Tu tronco digestivo deja pistas visibles en cada visita al baño. La forma, el color y la frecuencia de la evacuación pueden revelar desequilibrios ocultos, inflamaciones leves o incluso señales de enfermedades más graves. En una reciente charla de la Universidad de los Países Bajos, la neurocientífica Sophie van Zonneveld explicó, de manera amena, cómo interpretar esos “mensajes” y cuándo es necesario buscar ayuda médica.
Colores fuera de lo común: ¿por qué el verde?
Un excremento de tono verde no siempre indica un problema. Puede aparecer tras una ingesta abundante de vegetales verdes o alimentos con colorantes. Sin embargo, si el verde se combina con diarrea, podría señalar una digestión demasiado rápida, donde la bilis no llega a descomponerse por completo. En estos casos, observar la dieta y la presencia de otros síntomas ayuda a decidir si es momentáneo o requiere evaluación.
Frecuencia vs. consistencia: el mito de “más es mejor”
Contrario a la creencia popular, no existe una regla fija de cuántas veces al día deberías ir al baño. La normalidad se sitúa entre tres evacuaciones diarias y tres semanales, siempre que la consistencia sea adecuada. Un paso frecuente pero de consistencia líquida puede ser señal de irritación intestinal, mientras que una evacuación escasa pero dura indica retención de agua. Lo esencial es que la eliminación sea cómoda, sin necesidad de esforzarse excesivamente.

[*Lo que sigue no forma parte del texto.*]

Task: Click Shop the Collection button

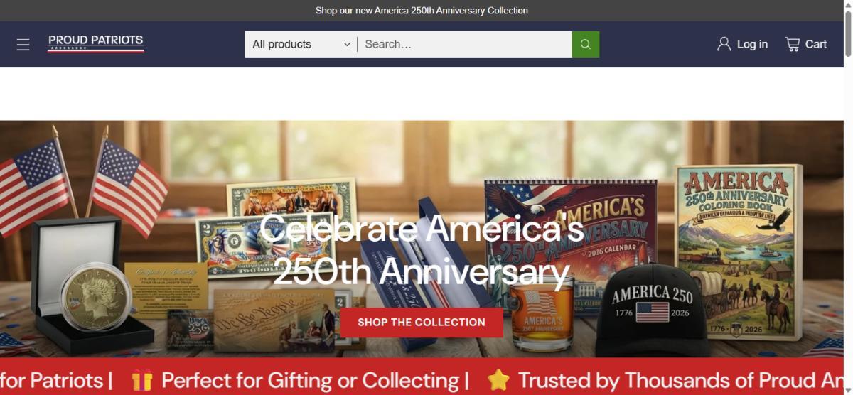Action: click(422, 323)
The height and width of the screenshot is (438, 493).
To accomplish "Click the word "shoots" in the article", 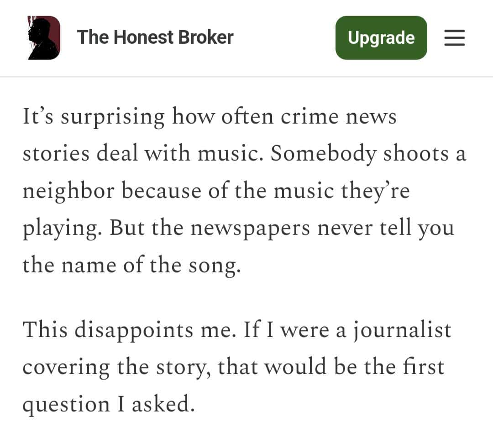I will click(x=416, y=154).
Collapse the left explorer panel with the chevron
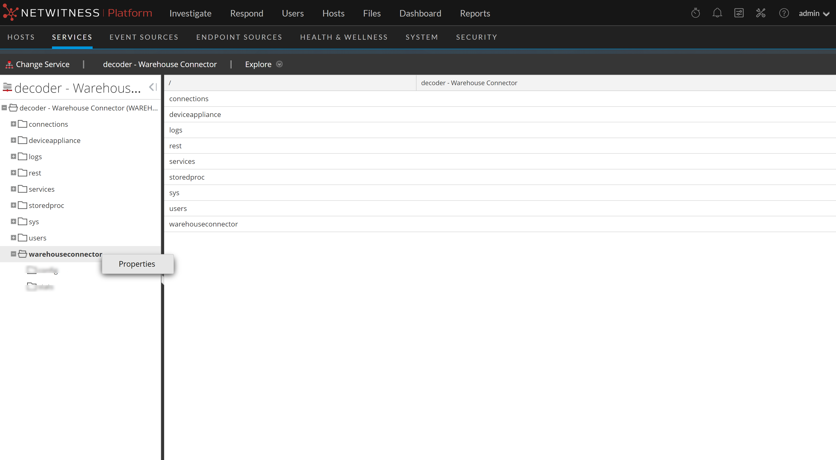The image size is (836, 460). point(152,87)
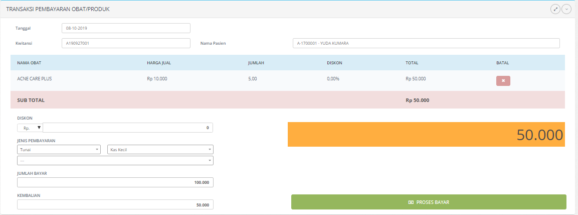Image resolution: width=578 pixels, height=215 pixels.
Task: Click the fullscreen expand icon in panel header
Action: click(555, 9)
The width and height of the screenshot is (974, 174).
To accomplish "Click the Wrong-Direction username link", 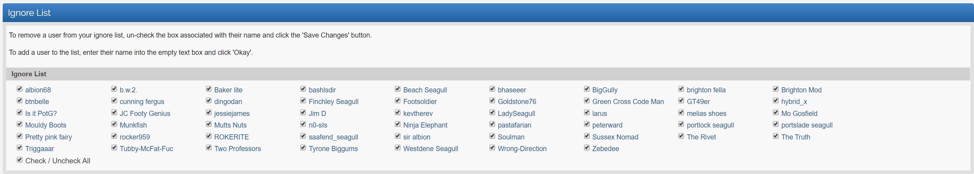I will tap(522, 149).
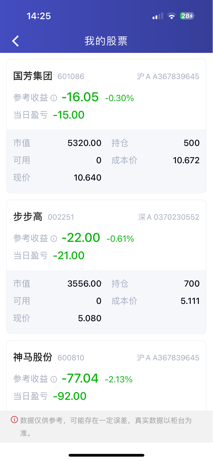Check the battery indicator in status bar
The image size is (213, 461).
point(188,16)
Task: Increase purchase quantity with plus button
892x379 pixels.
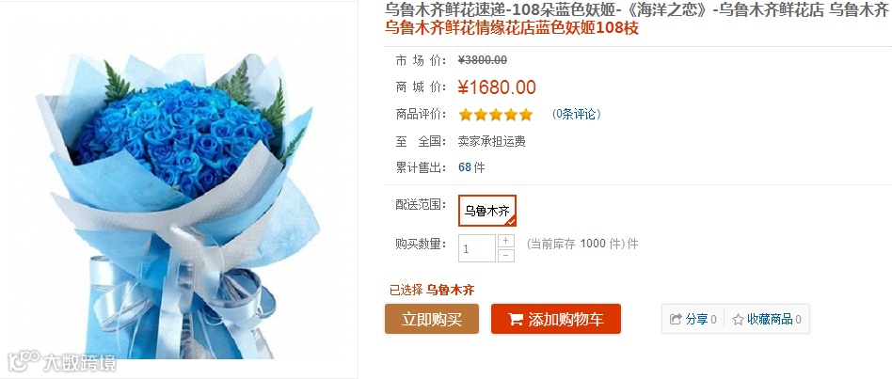Action: point(505,241)
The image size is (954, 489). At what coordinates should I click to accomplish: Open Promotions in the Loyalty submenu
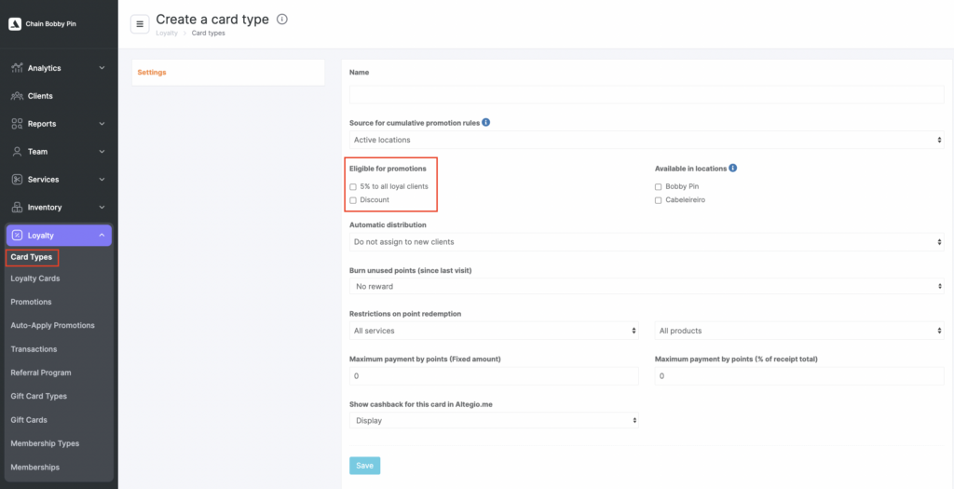click(x=31, y=302)
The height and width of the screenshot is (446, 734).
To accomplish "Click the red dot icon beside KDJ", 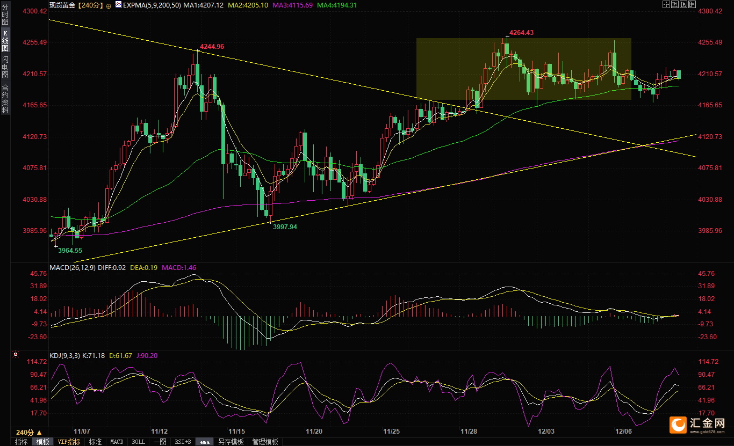I will coord(16,355).
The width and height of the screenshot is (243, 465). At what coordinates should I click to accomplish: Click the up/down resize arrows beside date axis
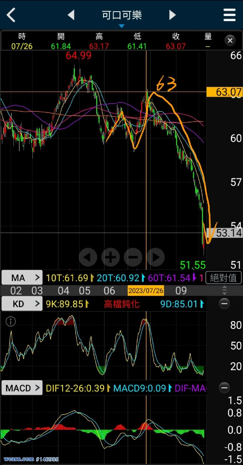click(224, 290)
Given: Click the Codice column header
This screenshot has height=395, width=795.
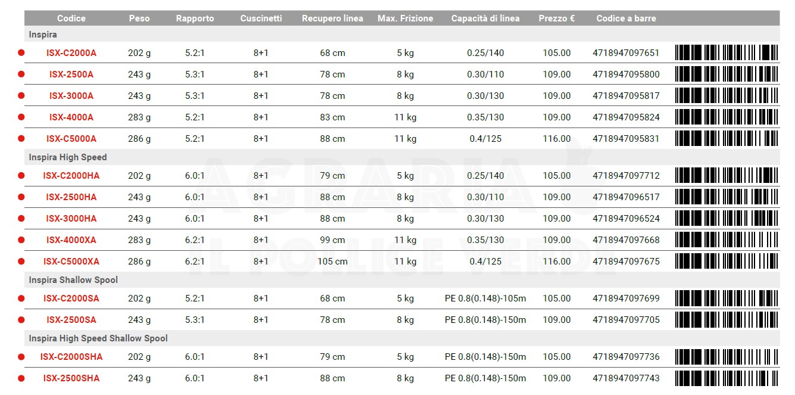Looking at the screenshot, I should tap(71, 18).
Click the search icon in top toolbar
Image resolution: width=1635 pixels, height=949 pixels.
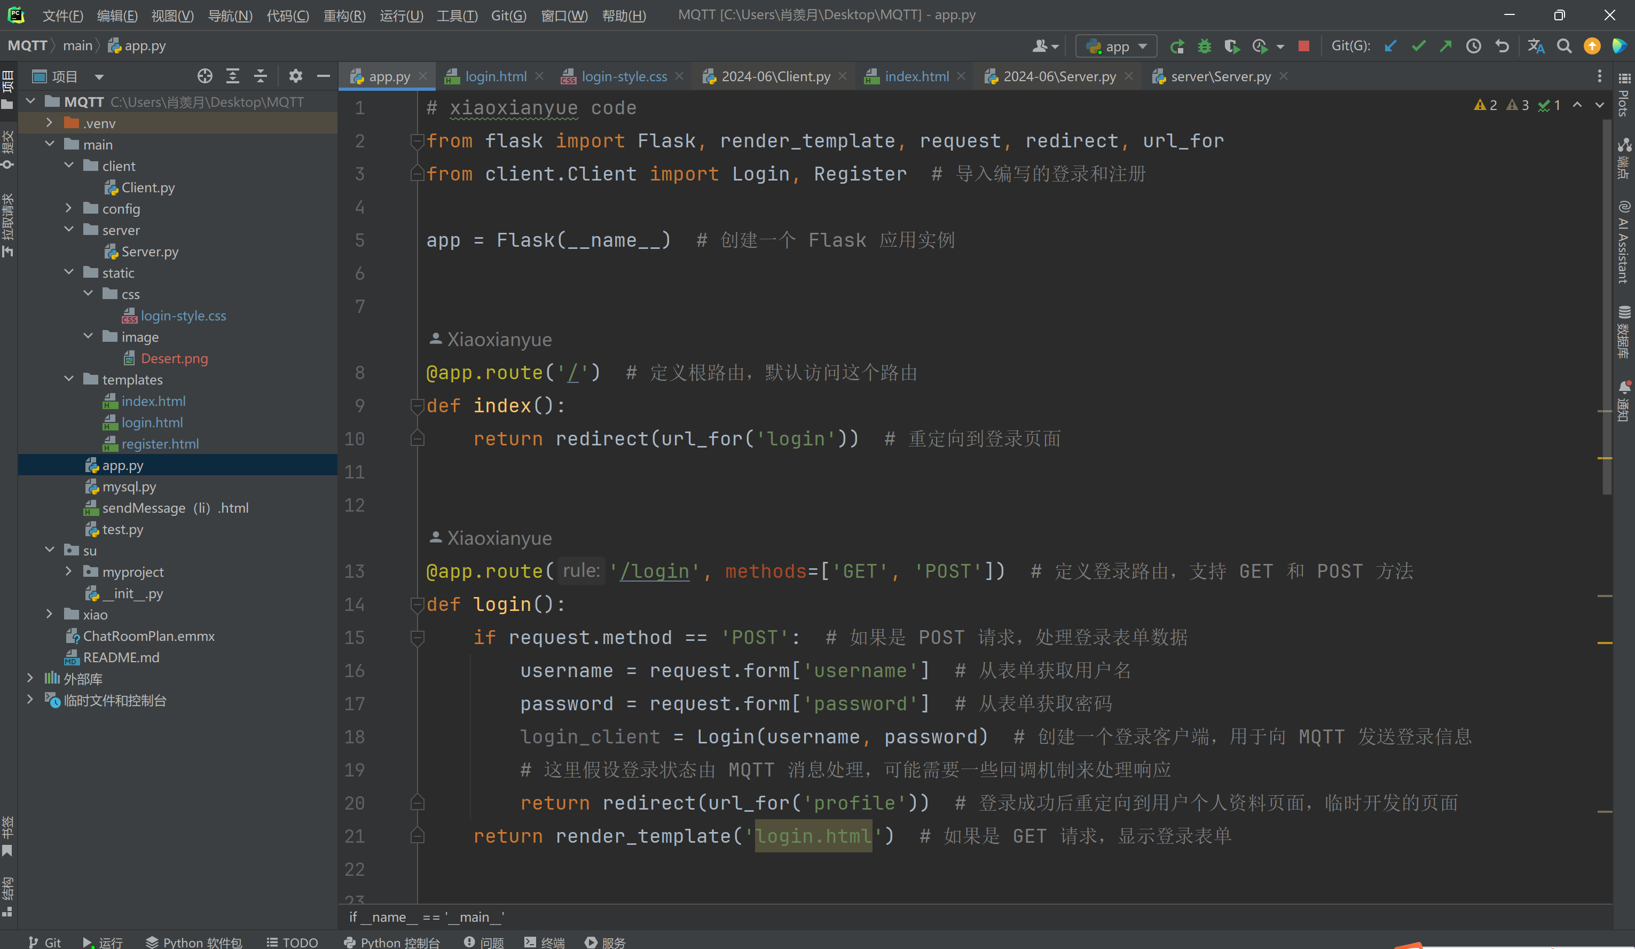(x=1564, y=45)
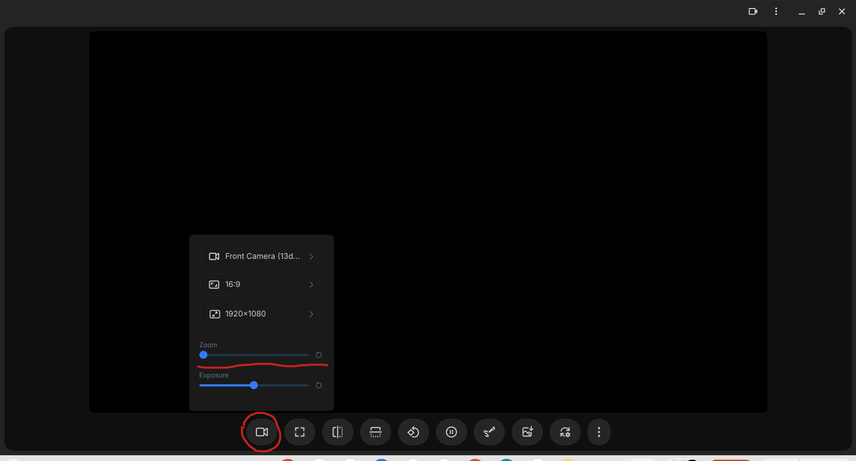
Task: Click the document scan icon in toolbar
Action: pyautogui.click(x=376, y=432)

El café y la absorción de nutrientes
Muchos temen que el café, al acelerar el tránsito colónico, reduzca la absorción de vitaminas y minerales. Según van Zonneveld, el impulso que sentimos se origina en el recto y ocurre después de que la mayoría de los nutrientes ya fueron captados en el intestino delgado. Por tanto, el efecto es prácticamente insignificante y no hay que compensar con mayores raciones de comida.
Antibióticos, microbioma y probióticos
Una terapia antibiótica puede desestabilizar la comunidad microbiana del intestino durante semanas o incluso meses. Los probióticos pueden aportar soporte, pero su eficacia depende del tipo de cepas, la formulación y la sincronía con la medicación. Los lactobacilos y bifidobacterias sobreviven al ácido gástrico, pero no actúan como “bálsamos” milagrosos. Combinarles con prebióticos —fibra que alimenta a las bacterias— potencia el equilibrio global.
Trasplante de heces: ¿un remedio de futuro?
Para infecciones recurrentes de Clostridium difficile, el trasplante de microbiota fecal se ha consolidado como una terapia con tasas de éxito entre el 80 % y el 90 %. No obstante, su aplicación en otras patologías aún está bajo investigación y no se recomienda como solución genérica.
En resumen, observar tus deposiciones puede ser una herramienta sencilla pero reveladora para cuidar tu salud digestiva. Ante cambios bruscos o persistentes, lo más prudente es consultar a un profesional.